=== WORK TASK ===
Transcribe the lines below exactly, beginning with the line that holds "Given: Click the" and ending with the final line, both included. Pictures are to be left out.

[Stored items]
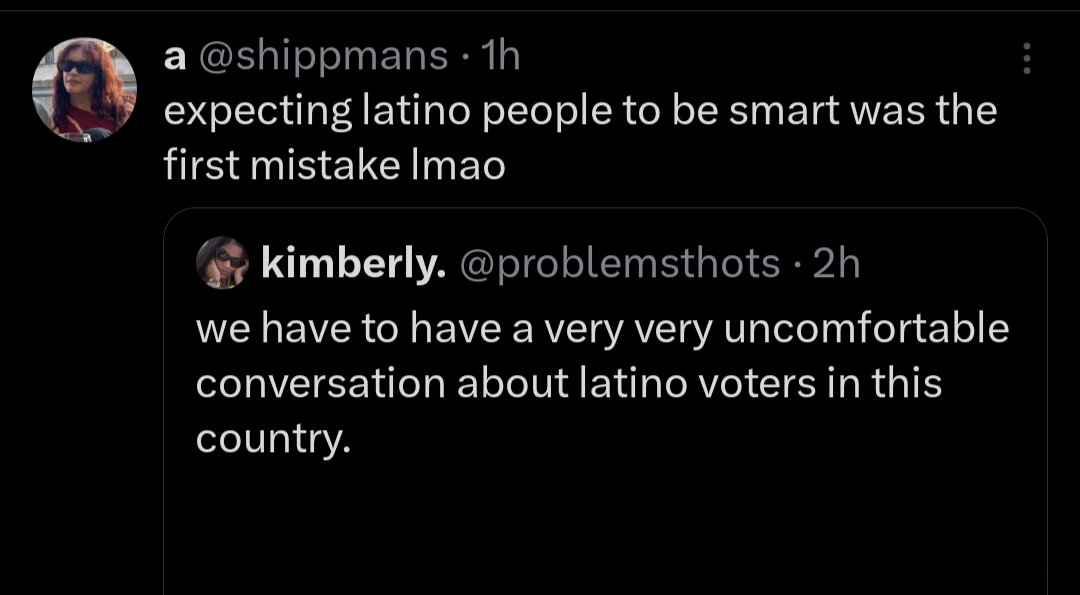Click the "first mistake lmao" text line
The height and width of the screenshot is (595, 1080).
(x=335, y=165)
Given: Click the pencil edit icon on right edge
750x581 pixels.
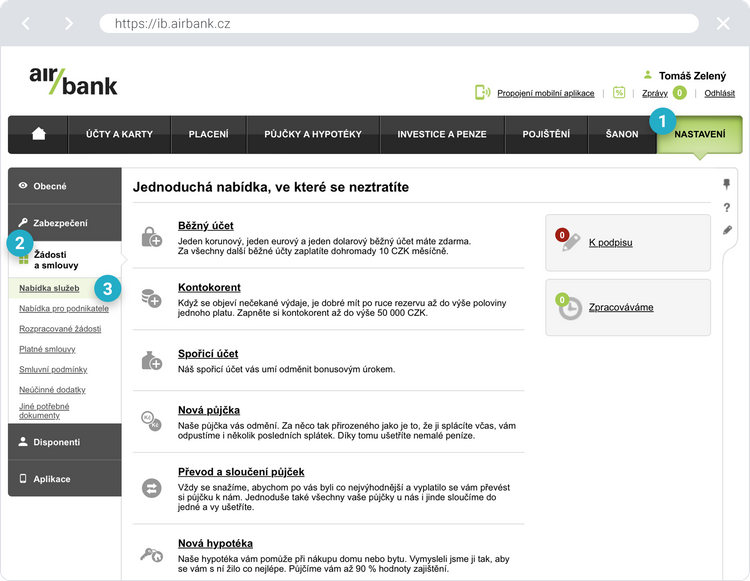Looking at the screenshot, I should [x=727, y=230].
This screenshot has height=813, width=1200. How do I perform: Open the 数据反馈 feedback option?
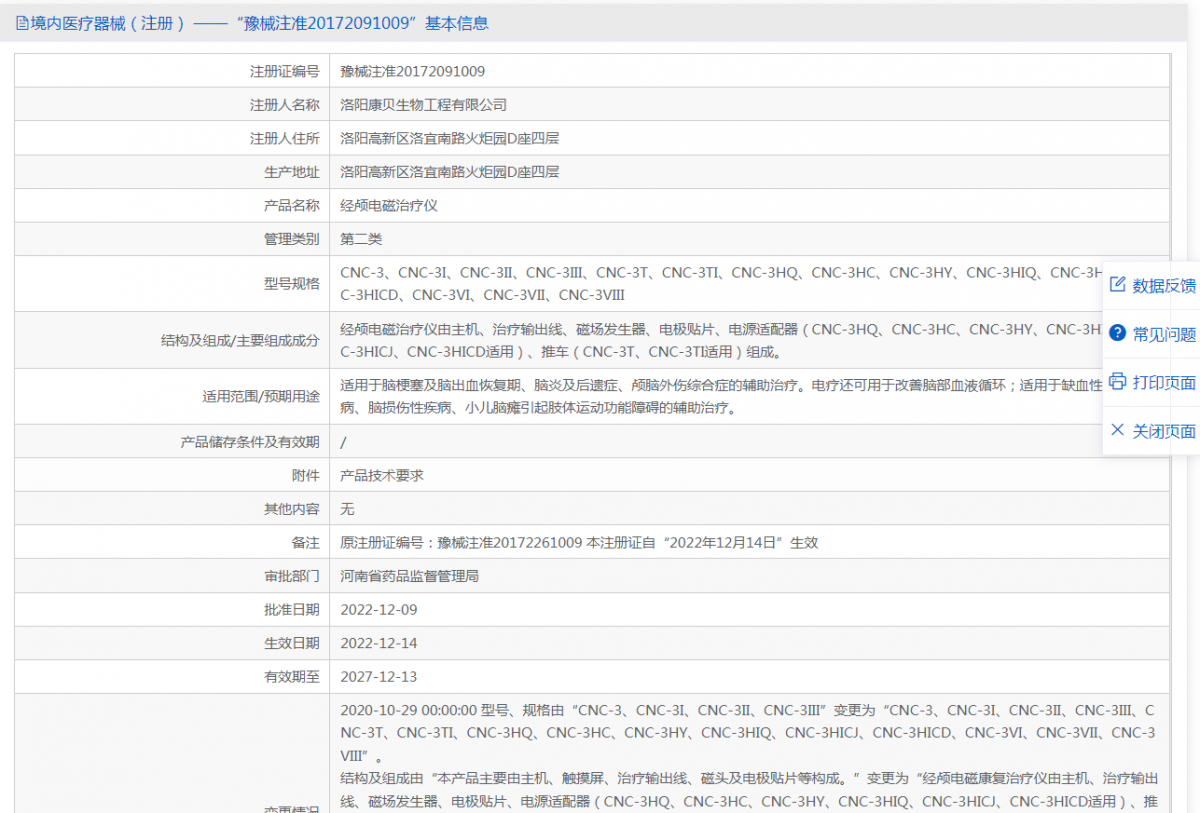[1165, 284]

=== THE COMPLETED TASK ===
Given: Click the pencil edit icon on right edge
750x581 pixels.
Looking at the screenshot, I should [x=727, y=230].
This screenshot has height=813, width=1200. How do I perform: Open the 数据反馈 feedback option?
[1165, 284]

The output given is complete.